MARIE.—Si vous voulez vous dilater la rate, et que vous soyez curieux de rire à vous tenir les côtés, suivez-moi. Ce stupide Malvolio est changé en païen, en vrai renégat: car il n'est point de chrétien, pour peu qu'il veuille être sauvé en croyant la vérité, qui puisse jamais croire à des extravagances pareilles et aussi grossières: il est en bas jaunes.
SIR TOBIE.—Et les jarretières en croix?
MARIE.—De la plus ridicule manière; comme un pédant qui tient école dans l'église.—Je l'ai suivi pas à pas, comme si j'eusse été son assassin; il obéit de point en point à la lettre que j'ai laissé tomber pour lui faire niche.

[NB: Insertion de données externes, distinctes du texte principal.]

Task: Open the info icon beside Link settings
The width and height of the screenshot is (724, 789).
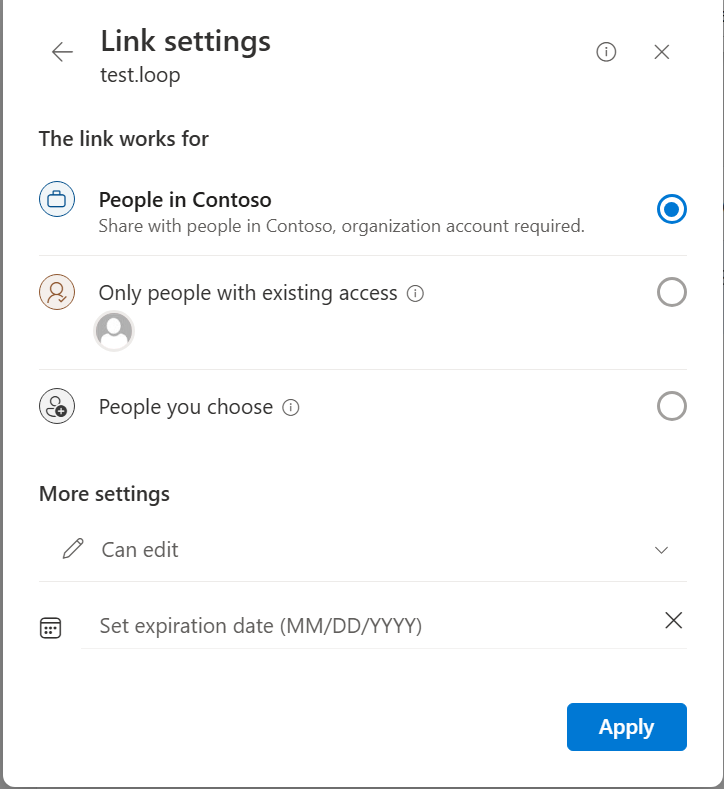Action: point(606,52)
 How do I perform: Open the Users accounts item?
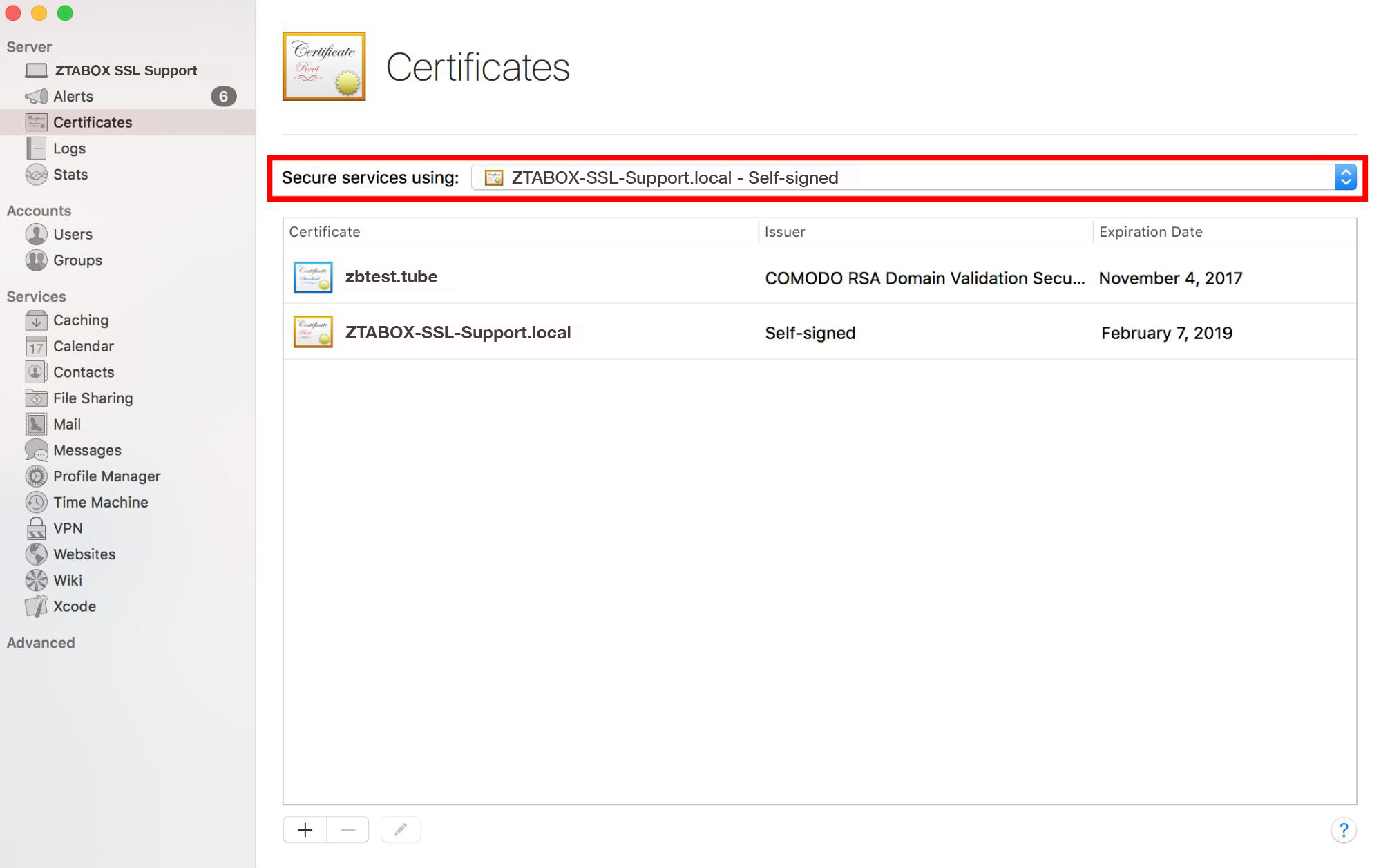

Pour sourire, il contourne son visage en plus de lignes qu'il n'y en a dans la nouvelle carte, augmentée encore des Indes: vous n'avez jamais rien vu de semblable. J'ai bien de la peine à m'empêcher de lui lancer quelque chose à la tête. Je sais que ma maîtresse lui donnera quelque soufflet; si elle le fait, il sourira encore, et le prendra pour une faveur signalée.
SIR TOBIE.—Allons, mène-nous, mène-nous où il est.
(Ils sortent.)
SCÈNE III
Une rue.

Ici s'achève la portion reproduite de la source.